_Exercise directions_:
Copy this material line for line, with no changes.
Record extracts start
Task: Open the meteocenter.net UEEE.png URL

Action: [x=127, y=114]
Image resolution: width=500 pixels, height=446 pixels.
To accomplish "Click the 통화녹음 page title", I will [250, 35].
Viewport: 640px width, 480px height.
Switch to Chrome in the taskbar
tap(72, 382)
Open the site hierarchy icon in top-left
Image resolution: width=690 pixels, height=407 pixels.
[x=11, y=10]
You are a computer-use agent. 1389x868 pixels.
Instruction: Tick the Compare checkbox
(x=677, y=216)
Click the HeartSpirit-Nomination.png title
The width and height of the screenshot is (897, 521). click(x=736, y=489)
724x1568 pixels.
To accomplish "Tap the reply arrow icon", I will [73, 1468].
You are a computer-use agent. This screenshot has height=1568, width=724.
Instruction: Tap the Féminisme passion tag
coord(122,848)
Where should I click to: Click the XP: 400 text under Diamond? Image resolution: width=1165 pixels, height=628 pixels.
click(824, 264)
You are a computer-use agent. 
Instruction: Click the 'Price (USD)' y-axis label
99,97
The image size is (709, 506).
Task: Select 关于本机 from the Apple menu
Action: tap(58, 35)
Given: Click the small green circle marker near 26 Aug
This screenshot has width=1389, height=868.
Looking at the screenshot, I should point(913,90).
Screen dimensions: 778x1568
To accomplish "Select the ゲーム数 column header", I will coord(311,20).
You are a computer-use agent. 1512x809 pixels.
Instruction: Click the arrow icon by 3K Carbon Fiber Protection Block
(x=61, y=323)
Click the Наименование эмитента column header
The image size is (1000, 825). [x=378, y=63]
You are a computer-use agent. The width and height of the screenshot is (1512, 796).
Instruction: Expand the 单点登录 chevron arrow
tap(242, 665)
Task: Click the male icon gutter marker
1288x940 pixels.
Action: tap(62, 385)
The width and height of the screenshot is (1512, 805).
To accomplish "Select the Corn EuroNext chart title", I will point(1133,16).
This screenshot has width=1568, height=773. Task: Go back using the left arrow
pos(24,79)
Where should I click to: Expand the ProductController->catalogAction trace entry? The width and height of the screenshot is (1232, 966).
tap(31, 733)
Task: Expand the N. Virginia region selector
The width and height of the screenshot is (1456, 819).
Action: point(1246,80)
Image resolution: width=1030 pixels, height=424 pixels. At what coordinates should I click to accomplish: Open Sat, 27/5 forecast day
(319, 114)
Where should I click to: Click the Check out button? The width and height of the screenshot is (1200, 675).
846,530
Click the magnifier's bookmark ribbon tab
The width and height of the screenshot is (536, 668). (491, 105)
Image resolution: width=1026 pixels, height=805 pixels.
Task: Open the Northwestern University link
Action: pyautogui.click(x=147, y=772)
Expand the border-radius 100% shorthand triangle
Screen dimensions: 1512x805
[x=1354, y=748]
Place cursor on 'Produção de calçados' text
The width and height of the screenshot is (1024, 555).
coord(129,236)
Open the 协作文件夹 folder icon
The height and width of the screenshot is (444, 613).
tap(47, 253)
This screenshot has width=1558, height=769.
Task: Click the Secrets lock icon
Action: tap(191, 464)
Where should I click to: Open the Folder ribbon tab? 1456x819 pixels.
Record extracts end
_Answer for the task_:
Task: Open the meteocenter.net UEEE.png URL

Action: [x=127, y=114]
Image resolution: width=500 pixels, height=446 pixels.
To accomplish "Click the 통화녹음 page title", I will [250, 35].
Viewport: 640px width, 480px height.
Switch to Chrome in the taskbar
tap(72, 382)
Open the site hierarchy icon in top-left
Image resolution: width=690 pixels, height=407 pixels.
[x=11, y=10]
You are a computer-use agent. 1389x868 pixels.
Instruction: Tick the Compare checkbox
(x=677, y=216)
Click the HeartSpirit-Nomination.png title
The width and height of the screenshot is (897, 521). click(x=736, y=489)
724x1568 pixels.
To accomplish "Tap the reply arrow icon", I will [73, 1468].
You are a computer-use agent. This screenshot has height=1568, width=724.
Instruction: Tap the Féminisme passion tag
coord(122,848)
Where should I click to: Click the XP: 400 text under Diamond? Image resolution: width=1165 pixels, height=628 pixels.
click(824, 264)
You are a computer-use agent. 
Instruction: Click the 'Price (USD)' y-axis label
99,97
The image size is (709, 506).
Task: Select 关于本机 from the Apple menu
Action: tap(58, 35)
Given: Click the small green circle marker near 26 Aug
This screenshot has width=1389, height=868.
Looking at the screenshot, I should point(913,90).
Screen dimensions: 778x1568
To accomplish "Select the ゲーム数 column header", I will coord(311,20).
You are a computer-use agent. 1512x809 pixels.
Instruction: Click the arrow icon by 3K Carbon Fiber Protection Block
(x=61, y=323)
Click the Наименование эмитента column header
The image size is (1000, 825). [x=378, y=63]
You are a computer-use agent. The width and height of the screenshot is (1512, 796).
Instruction: Expand the 单点登录 chevron arrow
tap(242, 665)
Task: Click the male icon gutter marker
1288x940 pixels.
Action: tap(62, 385)
The width and height of the screenshot is (1512, 805).
To accomplish "Select the Corn EuroNext chart title", I will point(1133,16).
This screenshot has width=1568, height=773. Task: Go back using the left arrow
pos(24,79)
Where should I click to: Expand the ProductController->catalogAction trace entry? The width and height of the screenshot is (1232, 966).
tap(31, 733)
Task: Expand the N. Virginia region selector
The width and height of the screenshot is (1456, 819).
Action: point(1246,80)
Image resolution: width=1030 pixels, height=424 pixels. At what coordinates should I click to accomplish: Open Sat, 27/5 forecast day
(319, 114)
Where should I click to: Click the Check out button? The width and height of the screenshot is (1200, 675).
846,530
Click the magnifier's bookmark ribbon tab
The width and height of the screenshot is (536, 668). (491, 105)
Image resolution: width=1026 pixels, height=805 pixels.
Task: Open the Northwestern University link
Action: pyautogui.click(x=147, y=772)
Expand the border-radius 100% shorthand triangle
Screen dimensions: 1512x805
[x=1354, y=748]
Place cursor on 'Produção de calçados' text
The width and height of the screenshot is (1024, 555).
coord(129,236)
Open the 协作文件夹 folder icon
The height and width of the screenshot is (444, 613).
tap(47, 253)
This screenshot has width=1558, height=769.
Task: Click the Secrets lock icon
Action: tap(191, 464)
Where should I click to: Open the Folder ribbon tab? 1456x819 pixels.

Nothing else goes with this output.